THE OBSERVER INTERVIEWS DRY POWDER'S HAYLEY ATWELL
Posted on 29 January 2018. By: Michael Hogan
Posted in: Interviews with cast and creatives
‘It’s very liberating to play someone who’s unapologetically ruthless’
MICHAEL HOGAN, THE OBSERVER
London-born Hayley Atwell, 35, graduated from Guildhall School of Music and Drama in 2005 and within months landed her debut film role in Woody Allen’s Cassandra’s Dream. She has twice been Olivier award-nominated for stage roles, and after playing Peggy Carter in the Captain America films, landed her own TV spin-off, Marvel’s Agent Carter. She starred in autumn’s acclaimed BBC adaptation of Howards End and is currently making her debut at Hampstead Theatre in Dry Powder.
You’re starring in Sarah Burgess’s Wall Street comedy Dry Powder. How’s it going?
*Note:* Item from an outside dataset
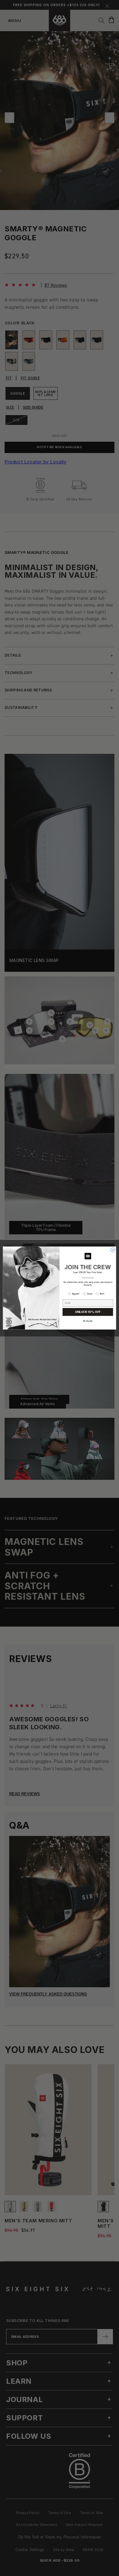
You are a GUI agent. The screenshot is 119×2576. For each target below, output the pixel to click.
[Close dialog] (112, 1249)
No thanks (88, 1320)
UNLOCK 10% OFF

It’s a real delight. I hadn’t been on stage for five years and was looking for something that jumped off the page, a female role with wit and chutzpah. The play’s set in the world of high finance and initially I didn’t understand the lingo or the rampant capitalism. But it grew on me. Turns out it’s very liberating to play someone who’s unapologetically ruthless.
Yes, your character Jenny is quite villainous...
She’s described as “a vampire” with “sociopathic tendencies”, yet Jenny’s happy with herself and sleeps well at night. She doesn’t have that moment where she breaks down and says “My daddy abused me” and the audience go “Aha, that’s why she’s such a bitch”. Sure, she lacks emotional intelligence and lives in a world of numbers, but if a man in her position displayed those qualities, he’d probably get a pat on the back.
What prompted your return to the London stage?
Partly being inspired by seeing a lot of great British theatre, particularly the work of Rob Icke [associate director of the Almeida]. I saw his Hamlet three times. One day I’d love to tackle the classics, particularly male roles in Shakespeare, which are far more interesting than most of the female ones. But first I fancied a juicy part that wasn’t your typical crowd-pleaser. Not the sexy one, not the wife or the mother, but one that debunks female stereotypes.
Howards End was a big hit. Was it as enjoyable to make as it was to watch?
Definitely. I was ready to take on something more challenging and nuanced. Peggy Carter was a positive role model for kids and took on a life of her own, which was wonderful, but it existed in a particular genre. I was yearning to expand my range. Margaret Schlegel was all-consuming and a bit of a career-changer for me. Being the leading actress also comes with a responsibility to help create a positive atmosphere on set, so I bet myself that we could all do strong work and still have a giggle. To forge friendships and play pranks, but still deliver on “action!” That’s the kind of working life I want.